(Collected data entries)
────────────────

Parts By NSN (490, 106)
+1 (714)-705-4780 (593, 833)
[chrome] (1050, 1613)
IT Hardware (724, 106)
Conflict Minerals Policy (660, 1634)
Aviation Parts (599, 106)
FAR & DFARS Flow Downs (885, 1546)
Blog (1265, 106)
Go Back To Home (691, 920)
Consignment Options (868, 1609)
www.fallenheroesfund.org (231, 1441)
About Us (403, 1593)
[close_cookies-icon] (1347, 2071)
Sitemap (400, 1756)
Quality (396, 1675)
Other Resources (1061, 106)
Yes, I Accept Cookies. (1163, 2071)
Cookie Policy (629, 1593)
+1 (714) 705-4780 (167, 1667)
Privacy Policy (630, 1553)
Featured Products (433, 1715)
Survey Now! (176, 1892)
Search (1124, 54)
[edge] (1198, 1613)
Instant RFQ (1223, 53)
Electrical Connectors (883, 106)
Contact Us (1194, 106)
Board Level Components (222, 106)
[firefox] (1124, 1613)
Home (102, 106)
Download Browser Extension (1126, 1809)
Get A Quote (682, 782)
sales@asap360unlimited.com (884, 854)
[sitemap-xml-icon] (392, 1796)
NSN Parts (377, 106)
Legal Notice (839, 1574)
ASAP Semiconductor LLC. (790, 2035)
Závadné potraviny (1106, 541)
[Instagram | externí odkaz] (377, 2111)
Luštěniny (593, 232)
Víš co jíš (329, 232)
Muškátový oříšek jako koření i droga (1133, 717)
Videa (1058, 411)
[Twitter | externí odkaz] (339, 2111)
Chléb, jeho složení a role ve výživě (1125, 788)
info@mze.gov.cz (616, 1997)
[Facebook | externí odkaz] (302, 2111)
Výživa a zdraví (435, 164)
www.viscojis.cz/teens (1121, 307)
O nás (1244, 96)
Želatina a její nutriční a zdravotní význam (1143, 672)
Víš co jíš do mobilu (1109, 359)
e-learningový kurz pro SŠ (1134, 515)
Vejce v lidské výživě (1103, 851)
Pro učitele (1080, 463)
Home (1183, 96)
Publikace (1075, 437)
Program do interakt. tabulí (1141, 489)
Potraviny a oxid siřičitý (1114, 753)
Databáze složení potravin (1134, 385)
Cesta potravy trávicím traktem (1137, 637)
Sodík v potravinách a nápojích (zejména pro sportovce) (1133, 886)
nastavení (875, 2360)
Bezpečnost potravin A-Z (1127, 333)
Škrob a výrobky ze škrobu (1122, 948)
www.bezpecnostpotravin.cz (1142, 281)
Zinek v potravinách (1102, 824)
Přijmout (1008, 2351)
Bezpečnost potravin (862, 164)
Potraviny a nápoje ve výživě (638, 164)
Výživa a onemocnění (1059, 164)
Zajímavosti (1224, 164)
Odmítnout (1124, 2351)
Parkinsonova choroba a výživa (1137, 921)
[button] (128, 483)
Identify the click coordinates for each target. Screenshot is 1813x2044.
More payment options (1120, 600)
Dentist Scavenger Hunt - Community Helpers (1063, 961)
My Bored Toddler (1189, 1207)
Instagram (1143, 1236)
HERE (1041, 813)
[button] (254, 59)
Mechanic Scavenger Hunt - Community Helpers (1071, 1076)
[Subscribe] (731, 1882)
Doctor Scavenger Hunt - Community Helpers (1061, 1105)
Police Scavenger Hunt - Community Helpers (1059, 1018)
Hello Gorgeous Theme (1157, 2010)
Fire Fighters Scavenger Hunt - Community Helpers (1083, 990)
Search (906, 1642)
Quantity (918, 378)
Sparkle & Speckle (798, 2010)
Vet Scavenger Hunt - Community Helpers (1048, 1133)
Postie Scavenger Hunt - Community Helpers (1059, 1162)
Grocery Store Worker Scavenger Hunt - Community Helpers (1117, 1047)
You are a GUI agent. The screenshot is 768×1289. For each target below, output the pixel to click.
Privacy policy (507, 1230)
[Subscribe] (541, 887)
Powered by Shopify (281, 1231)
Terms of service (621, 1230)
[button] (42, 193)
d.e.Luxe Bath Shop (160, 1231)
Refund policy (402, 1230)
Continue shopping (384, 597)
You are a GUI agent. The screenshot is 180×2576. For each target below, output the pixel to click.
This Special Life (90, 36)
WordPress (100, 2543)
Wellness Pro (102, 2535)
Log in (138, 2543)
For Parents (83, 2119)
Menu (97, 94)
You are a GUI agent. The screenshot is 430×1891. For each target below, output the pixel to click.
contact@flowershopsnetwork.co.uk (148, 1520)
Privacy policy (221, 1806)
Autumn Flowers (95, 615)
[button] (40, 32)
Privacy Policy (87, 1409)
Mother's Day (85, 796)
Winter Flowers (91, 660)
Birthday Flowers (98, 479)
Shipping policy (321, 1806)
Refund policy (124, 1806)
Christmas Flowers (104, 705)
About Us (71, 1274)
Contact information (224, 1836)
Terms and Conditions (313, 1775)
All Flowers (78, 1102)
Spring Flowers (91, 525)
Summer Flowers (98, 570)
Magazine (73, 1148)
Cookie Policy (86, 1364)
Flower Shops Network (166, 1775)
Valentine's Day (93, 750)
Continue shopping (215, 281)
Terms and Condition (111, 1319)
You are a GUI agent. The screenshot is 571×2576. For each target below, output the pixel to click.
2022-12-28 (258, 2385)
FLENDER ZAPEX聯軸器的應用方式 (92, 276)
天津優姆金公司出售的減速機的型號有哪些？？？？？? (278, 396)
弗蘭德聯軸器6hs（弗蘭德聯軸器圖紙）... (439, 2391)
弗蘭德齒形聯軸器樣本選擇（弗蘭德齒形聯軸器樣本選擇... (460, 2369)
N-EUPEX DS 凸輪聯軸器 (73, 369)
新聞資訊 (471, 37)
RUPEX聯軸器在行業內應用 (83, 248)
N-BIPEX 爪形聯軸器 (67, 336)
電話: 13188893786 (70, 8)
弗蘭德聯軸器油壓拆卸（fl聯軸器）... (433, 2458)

────────────────

▸ **YOUR TASK**:
Once you have read the entries, repeat them all exactly.

▸ **EXERCISE RESPONSE**:
Parts By NSN (490, 106)
+1 (714)-705-4780 (593, 833)
[chrome] (1050, 1613)
IT Hardware (724, 106)
Conflict Minerals Policy (660, 1634)
Aviation Parts (599, 106)
FAR & DFARS Flow Downs (885, 1546)
Blog (1265, 106)
Go Back To Home (691, 920)
Consignment Options (868, 1609)
www.fallenheroesfund.org (231, 1441)
About Us (403, 1593)
[close_cookies-icon] (1347, 2071)
Sitemap (400, 1756)
Quality (396, 1675)
Other Resources (1061, 106)
Yes, I Accept Cookies. (1163, 2071)
Cookie Policy (629, 1593)
+1 (714) 705-4780 (167, 1667)
Privacy Policy (630, 1553)
Featured Products (433, 1715)
Survey Now! (176, 1892)
Search (1124, 54)
[edge] (1198, 1613)
Instant RFQ (1223, 53)
Electrical Connectors (883, 106)
Contact Us (1194, 106)
Board Level Components (222, 106)
[firefox] (1124, 1613)
Home (102, 106)
Download Browser Extension (1126, 1809)
Get A Quote (682, 782)
sales@asap360unlimited.com (884, 854)
[sitemap-xml-icon] (392, 1796)
NSN Parts (377, 106)
Legal Notice (839, 1574)
ASAP Semiconductor LLC. (790, 2035)
Závadné potraviny (1106, 541)
[Instagram | externí odkaz] (377, 2111)
Luštěniny (593, 232)
Víš co jíš (329, 232)
Muškátový oříšek jako koření i droga (1133, 717)
Videa (1058, 411)
[Twitter | externí odkaz] (339, 2111)
Chléb, jeho složení a role ve výživě (1125, 788)
info@mze.gov.cz (616, 1997)
[Facebook | externí odkaz] (302, 2111)
Výživa a zdraví (435, 164)
www.viscojis.cz/teens (1121, 307)
O nás (1244, 96)
Želatina a její nutriční a zdravotní význam (1143, 672)
Víš co jíš do mobilu (1109, 359)
e-learningový kurz pro SŠ (1134, 515)
Vejce v lidské výživě (1103, 851)
Pro učitele (1080, 463)
Home (1183, 96)
Publikace (1075, 437)
Program do interakt. tabulí (1141, 489)
Potraviny a oxid siřičitý (1114, 753)
Databáze složení potravin (1134, 385)
Cesta potravy trávicím traktem (1137, 637)
Sodík v potravinách a nápojích (zejména pro sportovce) (1133, 886)
nastavení (875, 2360)
Bezpečnost potravin A-Z (1127, 333)
Škrob a výrobky ze škrobu (1122, 948)
www.bezpecnostpotravin.cz (1142, 281)
Zinek v potravinách (1102, 824)
Přijmout (1008, 2351)
Bezpečnost potravin (862, 164)
Potraviny a nápoje ve výživě (638, 164)
Výživa a onemocnění (1059, 164)
Zajímavosti (1224, 164)
Odmítnout (1124, 2351)
Parkinsonova choroba a výživa (1137, 921)
[button] (128, 483)
Identify the click coordinates for each target. Screenshot is 1813x2044.
More payment options (1120, 600)
Dentist Scavenger Hunt - Community Helpers (1063, 961)
My Bored Toddler (1189, 1207)
Instagram (1143, 1236)
HERE (1041, 813)
[button] (254, 59)
Mechanic Scavenger Hunt - Community Helpers (1071, 1076)
[Subscribe] (731, 1882)
Doctor Scavenger Hunt - Community Helpers (1061, 1105)
Police Scavenger Hunt - Community Helpers (1059, 1018)
Hello Gorgeous Theme (1157, 2010)
Fire Fighters Scavenger Hunt - Community Helpers (1083, 990)
Search (906, 1642)
Quantity (918, 378)
Sparkle & Speckle (798, 2010)
Vet Scavenger Hunt - Community Helpers (1048, 1133)
Postie Scavenger Hunt - Community Helpers (1059, 1162)
Grocery Store Worker Scavenger Hunt - Community Helpers (1117, 1047)
You are a GUI agent. The screenshot is 768×1289. For each target below, output the pixel to click.
Privacy policy (507, 1230)
[Subscribe] (541, 887)
Powered by Shopify (281, 1231)
Terms of service (621, 1230)
[button] (42, 193)
d.e.Luxe Bath Shop (160, 1231)
Refund policy (402, 1230)
Continue shopping (384, 597)
You are a GUI agent. The screenshot is 180×2576. For each target below, output the pixel to click.
This Special Life (90, 36)
WordPress (100, 2543)
Wellness Pro (102, 2535)
Log in (138, 2543)
For Parents (83, 2119)
Menu (97, 94)
You are a GUI agent. The screenshot is 430×1891. For each target below, output the pixel to click.
contact@flowershopsnetwork.co.uk (148, 1520)
Privacy policy (221, 1806)
Autumn Flowers (95, 615)
[button] (40, 32)
Privacy Policy (87, 1409)
Mother's Day (85, 796)
Winter Flowers (91, 660)
Birthday Flowers (98, 479)
Shipping policy (321, 1806)
Refund policy (124, 1806)
Christmas Flowers (104, 705)
About Us (71, 1274)
Contact information (224, 1836)
Terms and Conditions (313, 1775)
All Flowers (78, 1102)
Spring Flowers (91, 525)
Summer Flowers (98, 570)
Magazine (73, 1148)
Cookie Policy (86, 1364)
Flower Shops Network (166, 1775)
Valentine's Day (93, 750)
Continue shopping (215, 281)
Terms and Condition (111, 1319)
You are a GUI agent. The screenshot is 571×2576. For each target below, output the pixel to click.
2022-12-28 (258, 2385)
FLENDER ZAPEX聯軸器的應用方式 (92, 276)
天津優姆金公司出售的減速機的型號有哪些？？？？？? (278, 396)
弗蘭德聯軸器6hs（弗蘭德聯軸器圖紙）... (439, 2391)
弗蘭德齒形聯軸器樣本選擇（弗蘭德齒形聯軸器樣本選擇... (460, 2369)
N-EUPEX DS 凸輪聯軸器 (73, 369)
新聞資訊 (471, 37)
RUPEX聯軸器在行業內應用 (83, 248)
N-BIPEX 爪形聯軸器 (67, 336)
電話: 13188893786 (70, 8)
弗蘭德聯軸器油壓拆卸（fl聯軸器）... (433, 2458)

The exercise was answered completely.